In a 2010 article in Forest & Bluff, Olsen said: “The activity of sailing teaches independent thinking, the development of teamwork and cooperation, the promotion of healthy competitive attitudes and the ability to make quick decisions in the face of adverse conditions. difficult. It is through embracing these positive cultural values that sailing helps young Americans develop into individual thinkers capable of becoming responsible, resourceful, and strong citizens who can and will positively contribute to their future and the future of the United States. United of America.
Olsen’s devotion to youth stemmed from his role as the father of his seven children.
“Anyone who knew my father knew that his greatest source of pride and joy was his children, and he loved nothing more than being a father,” says Freya Olsen. “He was a constant source of love, support and encouragement.”
Even in the face of a devastating loss, Olsen chose to carry on. In 1957, he experienced the profound loss of his 4-year-old son (with then wife, Joan), Norman Jr. “Bubby”, in a tragic accident. Amidst a level of grief beyond comprehension, Olsen continued, striving to adopt the mindset of “gratitude rather than grief” that he was called to use at the course of his life.

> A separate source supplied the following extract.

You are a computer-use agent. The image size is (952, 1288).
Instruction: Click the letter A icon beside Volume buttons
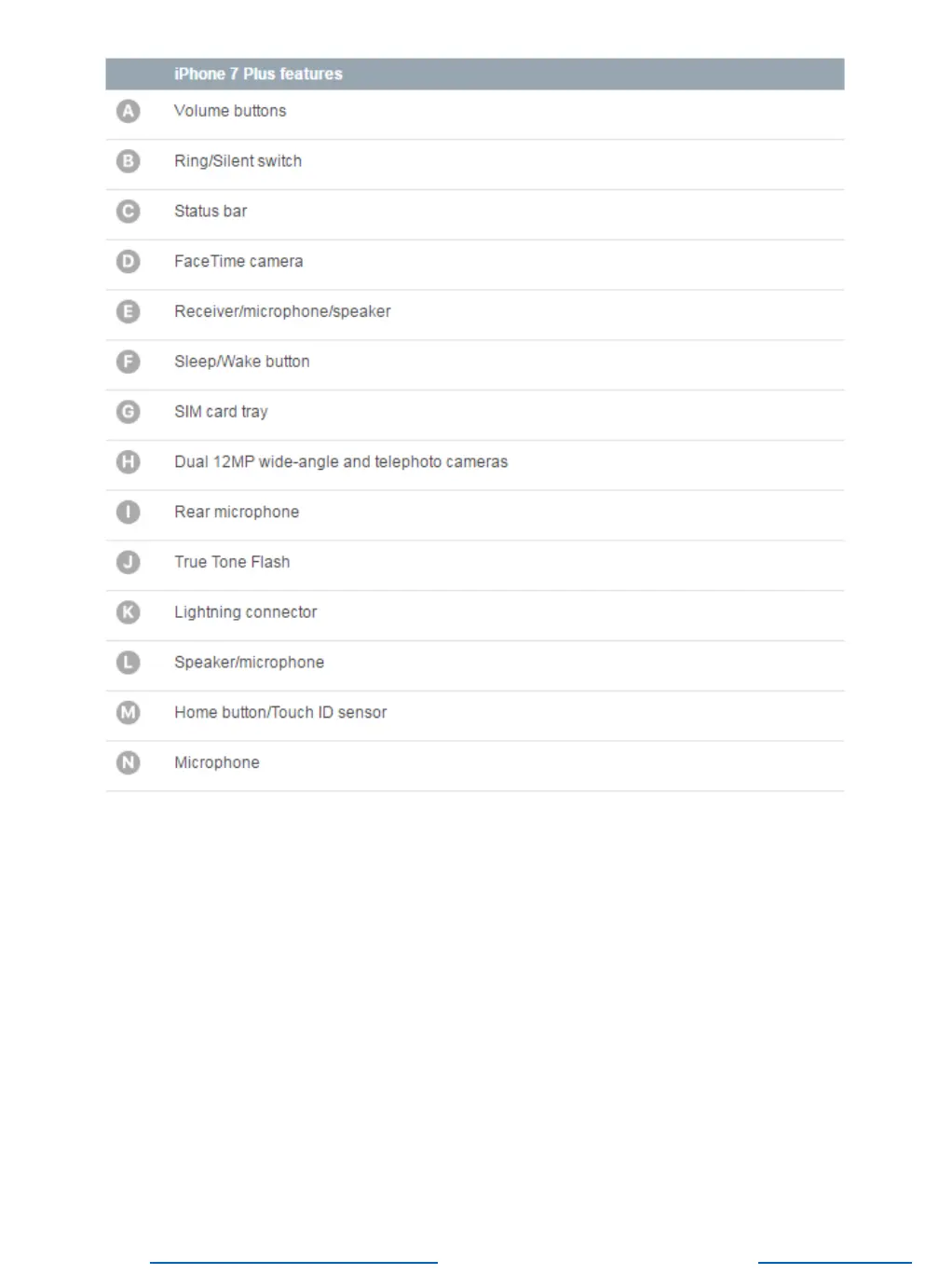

In 1987 he lost his second wife of 13 years and “the love of his life” Dottie, mother of their daughters Kirstin and Freya, to breast cancer. And, in 1996, he was devastated by the loss of his second oldest daughter, Andrea “Andy” Olsen, to melanoma at the age of 38.
Prior to his success at Lake Forest Sailing, Olsen founded and helped fund the Clearwater Community Sailing Center in Florida, producing three silver medalists at the 1992 and 2008 Summer Olympics and the 2016 Paralympics.
During his career, Olsen worked for the Skipper magazine at first, and Center Press in Chicago years later. In the interim, he spent 15 years as vice president of marketing and sales in product development and promotion. Then, as a specialist in mergers and acquisitions on Wall Street, Olsen found his calling and laid the groundwork for the creation of his own consulting firm, Management Meeting Consultants, Inc. in 1976, serving as chairman until his death. Last year, he realized his lifelong dream of publishing a book, Ronnie is coming home! about his childhood dog and his best friend.
Olsen is survived by his loving children and biggest fans, Karin Olsen Campia (Ken), Roderick Pace Olsen (Debbie), Michelle “Mimi” Olsen Baden, Kirstin Rode Olsen, Freya Alexandra Olsen, and his four cherished grandchildren Victoria Madison Campia, Sigourney Tegan Campia, Charlotte Emily Baden and Bryson Oscar Baden.
Norman Olsen indeed lived a full life, a life devoted to his family, his friends, his youth, his community and his unwavering love for the sport of sailing. We will miss him.
A local ceremony celebrating the life of Norman O. Olsen will be held at 2 p.m. May 15 at the Lily Reid Holt Memorial Chapel in Lake Forest. For a full obituary, including Olsen’s many sailing accomplishments, visit hubbellfuneralhome.com/obituaries.